With twelve days to go, the Trump campaign knows that it is losing and losing badly. According to a new Bloomberg Businessweek story, Trump’s internal polling is “similar” to Nate Silver’s aggregate models, which currently give Trump only a 16.2 percent chance of winning and show him trailing in Ohio, North Carolina, Florida, Nevada, and Iowa. The campaign has “identified 13.5 million voters in 16 battleground states whom it considers persuadable,” but it knows that Trump has only one path to victory: shrinking the electorate.

In keeping with Trump’s often shocking forthrightness and commitment to turning Republican subtext into text, the Trump campaign was surprisingly open about this.

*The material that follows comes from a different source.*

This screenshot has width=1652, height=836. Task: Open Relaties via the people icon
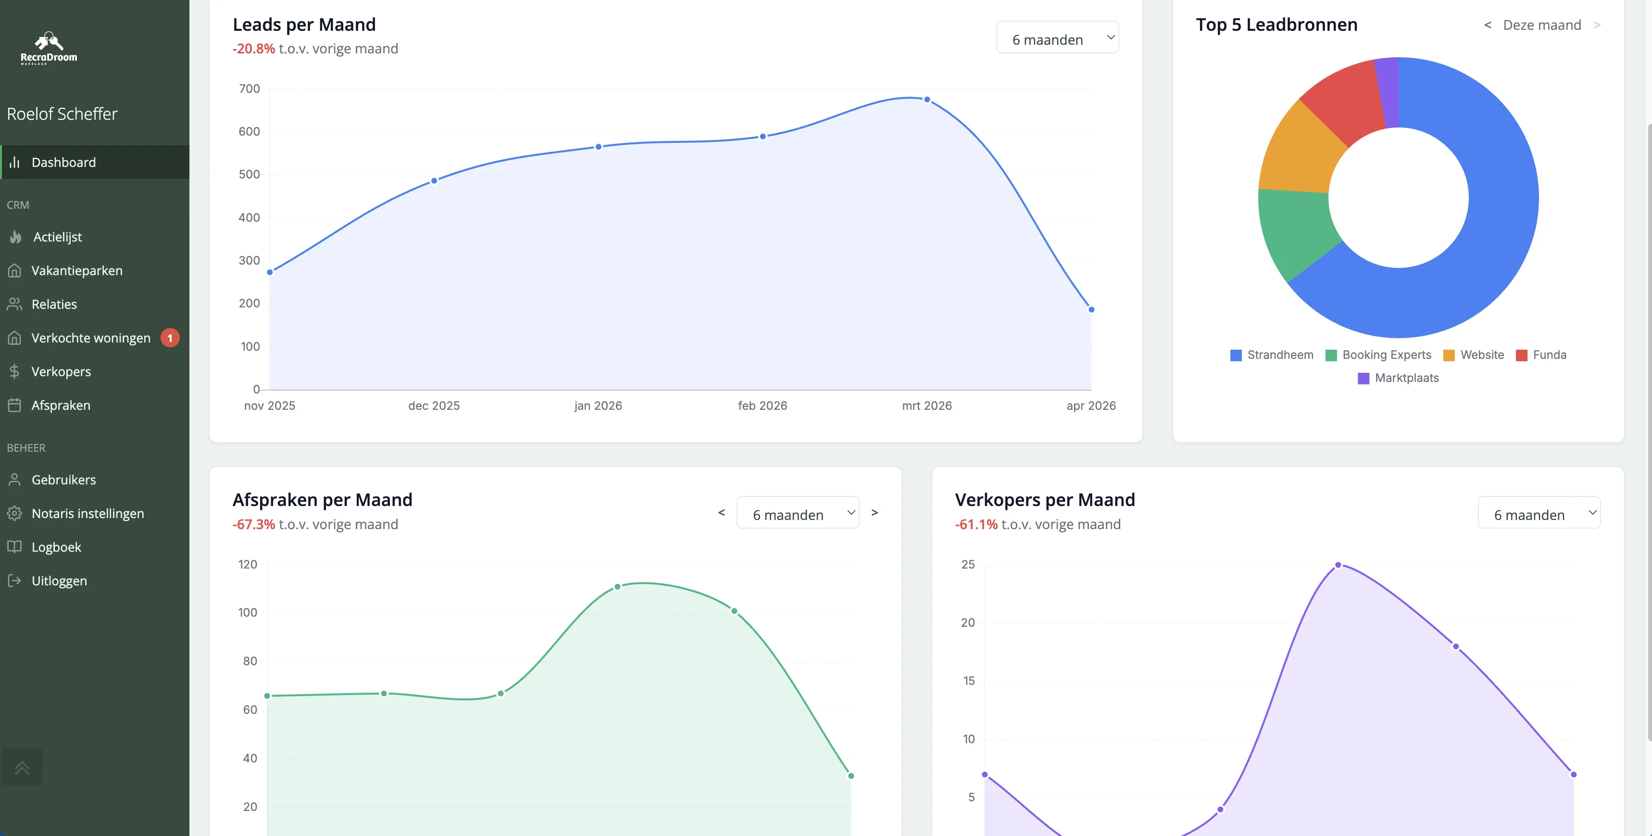15,304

We have three major voter suppression operations under way,” says a senior official. They’re aimed at three groups Clinton needs to win overwhelmingly: idealistic white liberals, young women, and African Americans. Trump’s invocation at the debate of Clinton’s WikiLeaks e-mails and support for the Trans-Pacific Partnership was designed to turn off Sanders supporters. The parade of women who say they were sexually assaulted by Bill Clinton and harassed or threatened by Hillary is meant to undermine her appeal to young women. And her 1996 suggestion that some African American males are “super predators” is the basis of a below-the-radar effort to discourage infrequent black voters from showing up at the polls—particularly in Florida.

There are two big takeaways here. The first is that this has been the Trump campaign’s most important tactic since the late summer, at least. Trump has consistently shown a high floor and a low ceiling—he has only polled about 44 percent in aggregate once, immediately after the RNC—which means that the only way to win is to take votes away from Clinton, who polling has shown has been more affected by third-party candidates than Trump. This is clearly a last-ditch strategy, the only card left in Trump’s deck, but it’s been the only card there for a while.

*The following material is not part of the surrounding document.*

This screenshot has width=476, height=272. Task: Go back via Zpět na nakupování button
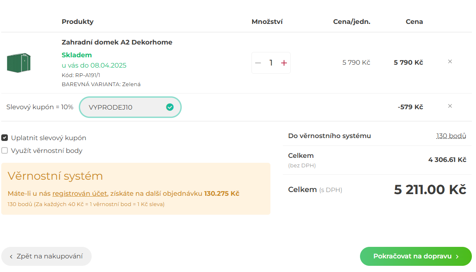pyautogui.click(x=47, y=256)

The second takeaway is that, as chilling as this plan sounds, the Trump campaign just isn’t very good at executing it. Bloomberg uses black voter suppression as a case study:

On Oct. 24, Trump’s team began placing spots on select African American radio stations. In San Antonio, a young staffer showed off a South Park-style animation he’d created of Clinton delivering the “super predator” line (using audio from her original 1996 sound bite), as cartoon text popped up around her: “Hillary Thinks African Americans are Super Predators.” The animation will be delivered to certain African American voters through Facebook “dark posts”—nonpublic posts whose viewership the campaign controls so that, as Parscale puts it, “only the people we want to see it, see it.” The aim is to depress Clinton’s vote total. “We know because we’ve modeled this,” says the official. “It will dramatically affect her ability to turn these people out.”

Maybe you have more faith in “South Park-style” animations than I do, but if that’s your best hope to stop people from voting, you’re probably screwed.